The United States is not among the 104 signatories (including the United Kingdom) of the International Criminal Court Treaty, and it has used controversial incarceration and trial procedures with no international oversight. Arguably, a considerable majority of Americans does not agree with such policies despite 9/11: The question is whether Army volunteers agree with them to an unusually high degree — even before they enlist.

Have Frederick et al. been asked this simple question: “Do you believe that the wartime behavior of U.S. soldiers and occupation troops should be judged by an objective international court?”

Finally, one might ask: Why do American psychologists generally become motivated to explain “evil” in situational terms only when Americans commit the atrocities (Konecni, 2005)? Unlike Zimbardo in Frederick’s trial, no American psychologist with a “situational” worldview was a defense expert witness, for example, at the Hague trials of not just Milos?evic, but also of his subordinates. Even the “situational” defense of a civil war having taken place (with all the “evil” that civil wars usually involve) was denied to these defendants by the Hague prosecutors. Victor’s justice tends to impute exclusively “internal”causes to enemy atrocities.

Wargo (2006) quotes Zimbardo: “It’s time we asked the big questions like the nature of evil.” However, we seem to be no closer to a profound answer than the ones given by Dostoevsky, Robert Musil, and Hannah Arendt.

References

Jenkins, S. (2006, November 12). America gets real, but Britain is still lost in military fantasy land. The Sunday Times (London).

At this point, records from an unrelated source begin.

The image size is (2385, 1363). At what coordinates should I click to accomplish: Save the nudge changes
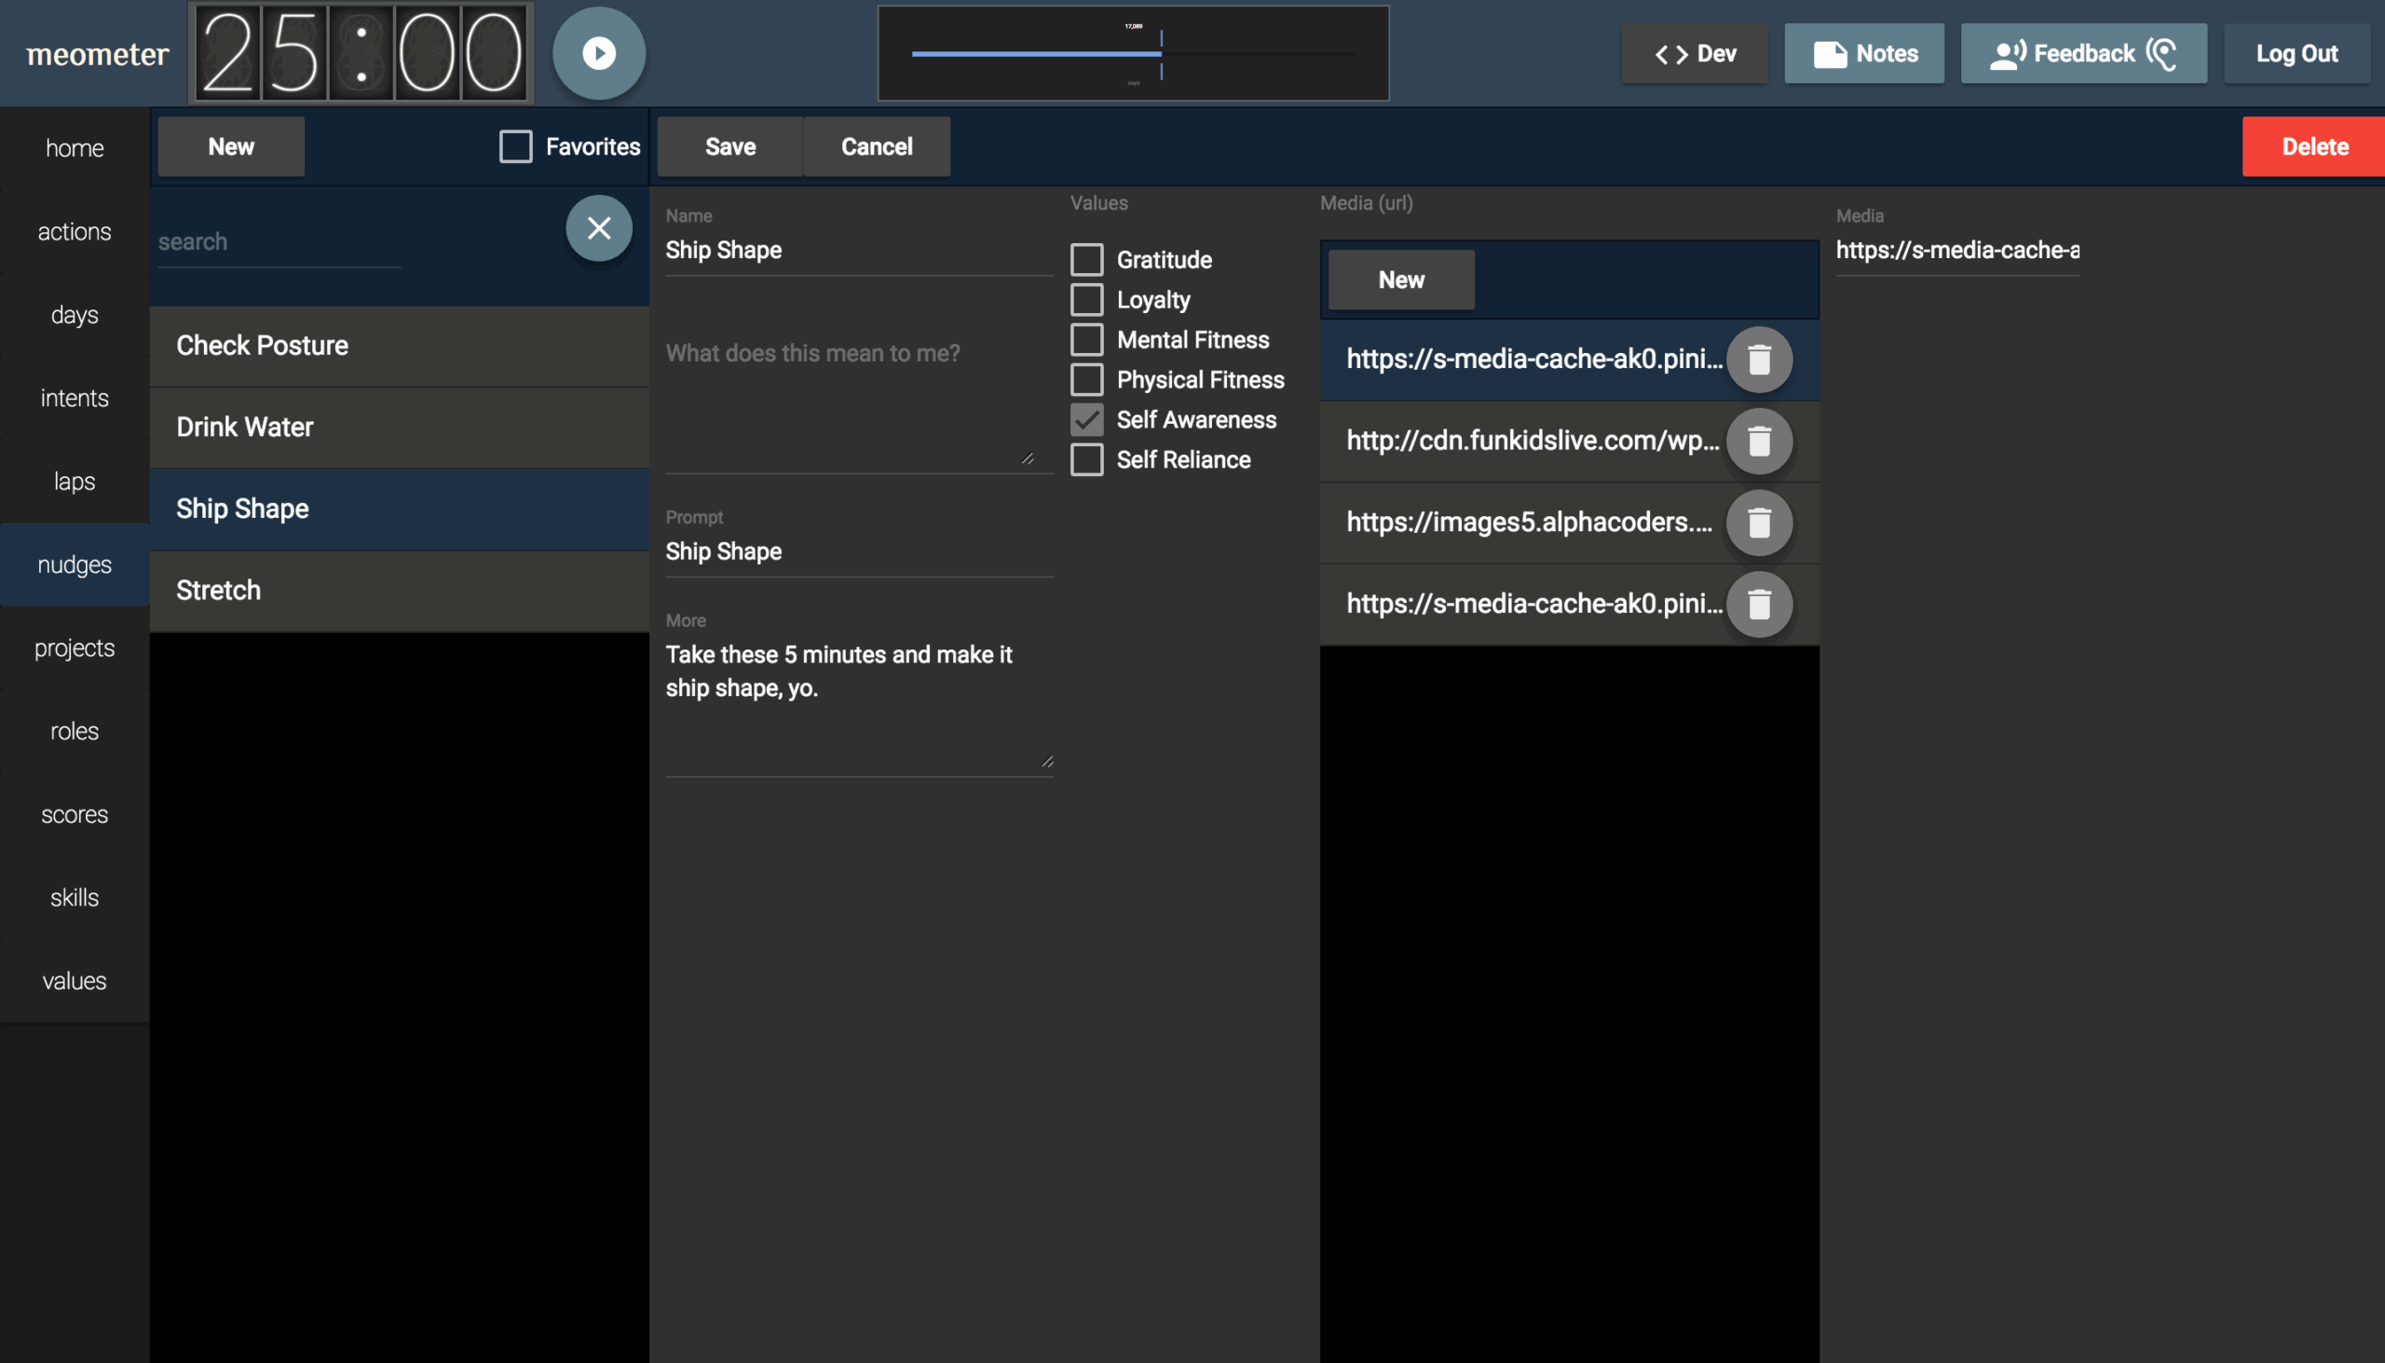pos(730,146)
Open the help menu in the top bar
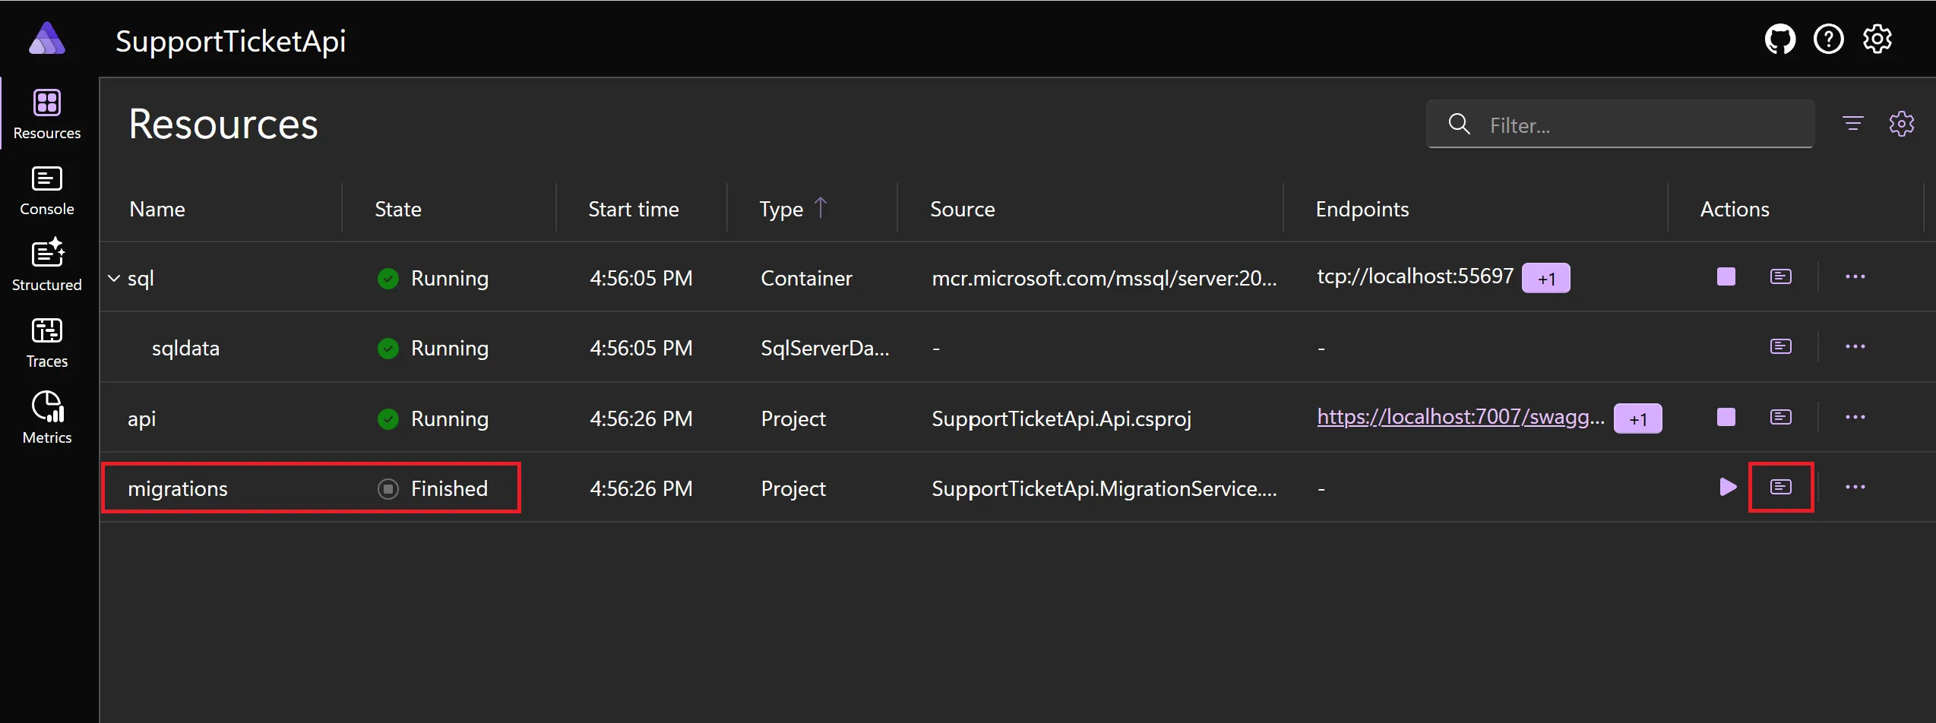Screen dimensions: 1936x723 point(1829,39)
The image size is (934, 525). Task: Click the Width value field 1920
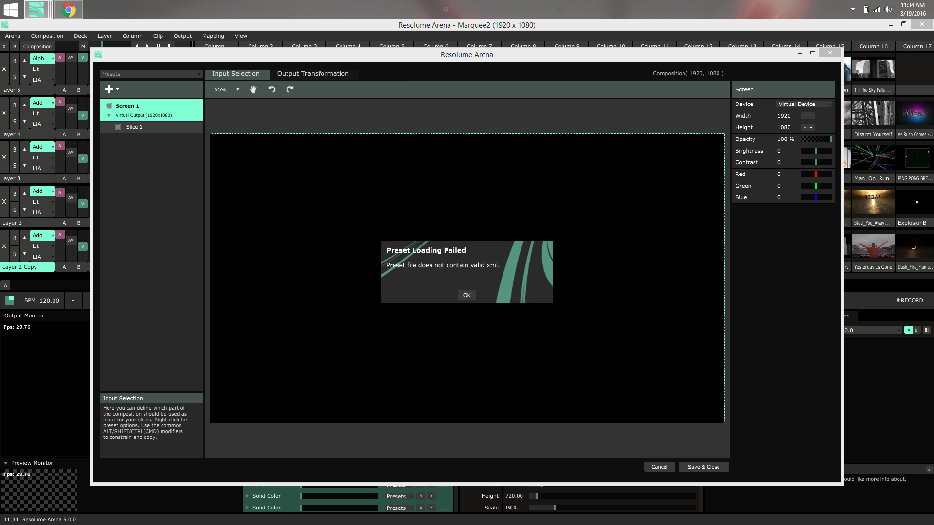pos(784,116)
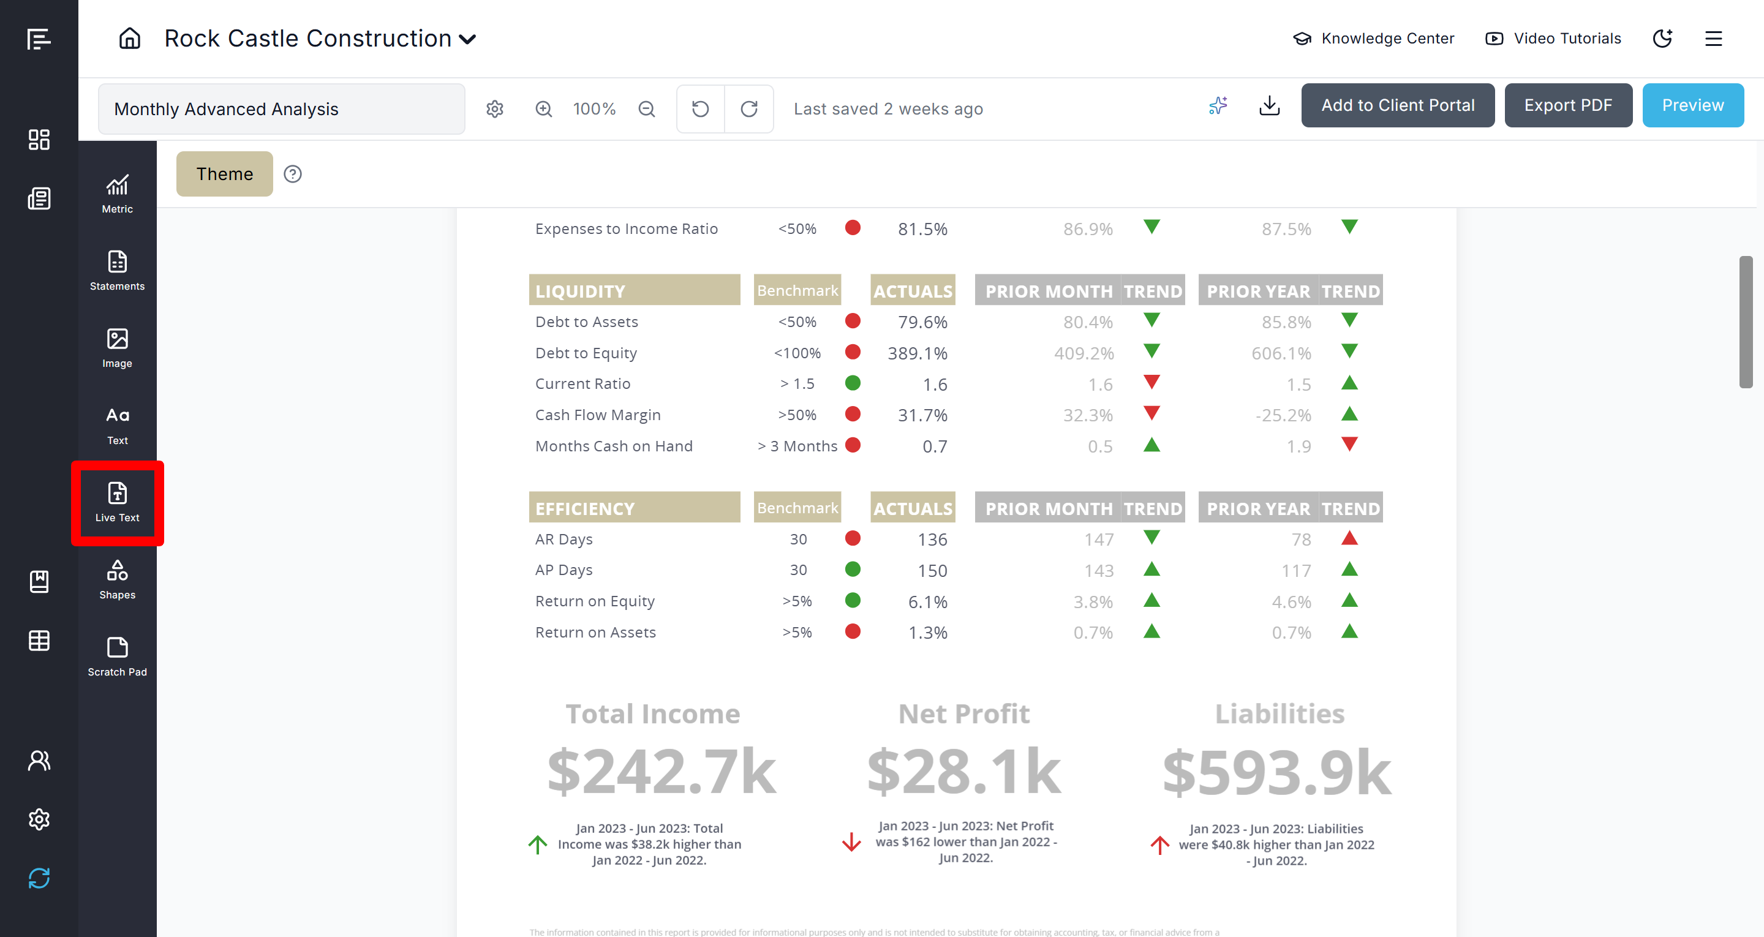The height and width of the screenshot is (937, 1764).
Task: Select the Statements tool
Action: 117,271
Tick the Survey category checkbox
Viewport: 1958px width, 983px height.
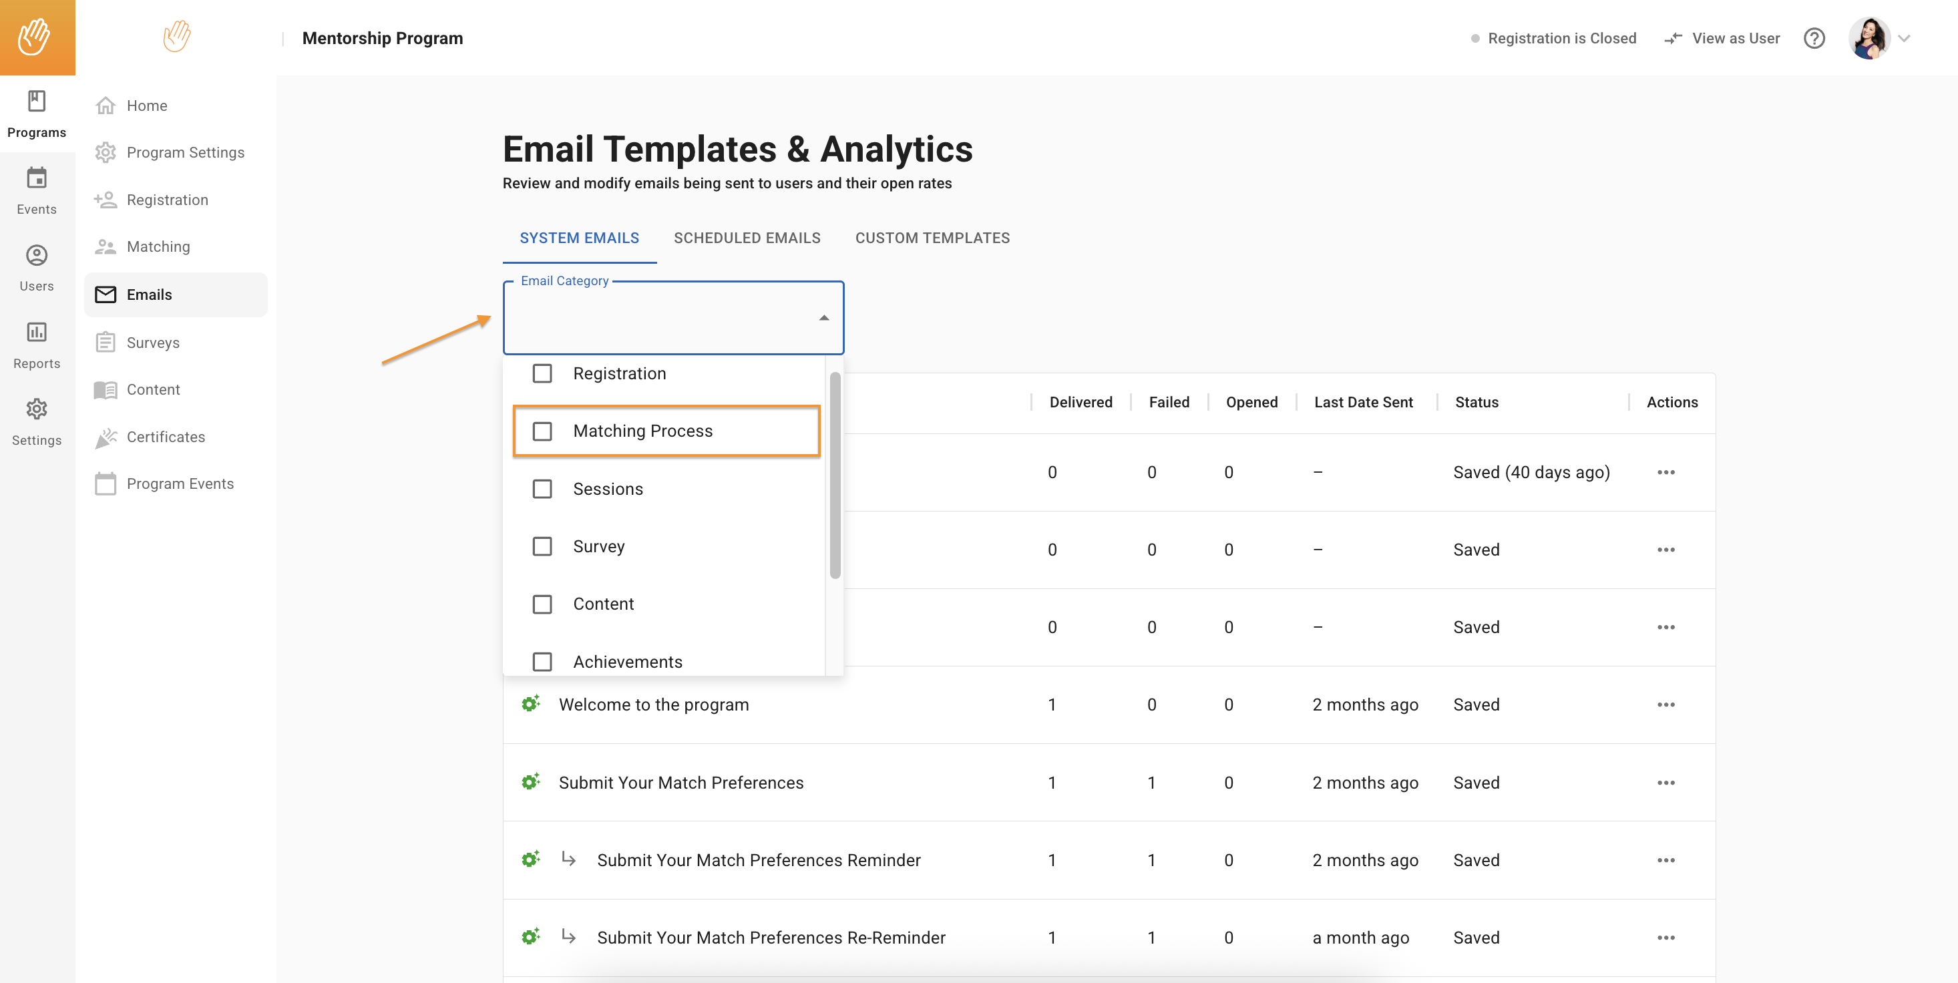pyautogui.click(x=542, y=547)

Herbert, W. (2007, April). The Banality of Evil. Observer, 20, 11-12.

Konecni, V.J. (2005, March 25). Abuse of prisoners at Abu Ghraib [Letter to the editor]. Science, 307, 1873.

Wargo, E. (2006, August). Bad apples or bad barrels? Zimbardo on ‘The Lucifer effect.’ Observer, 19, 33-34, 45.

Zimbardo, P.G. (2007). The Lucifer effect: Understanding how good people turn evil.New York: Random House.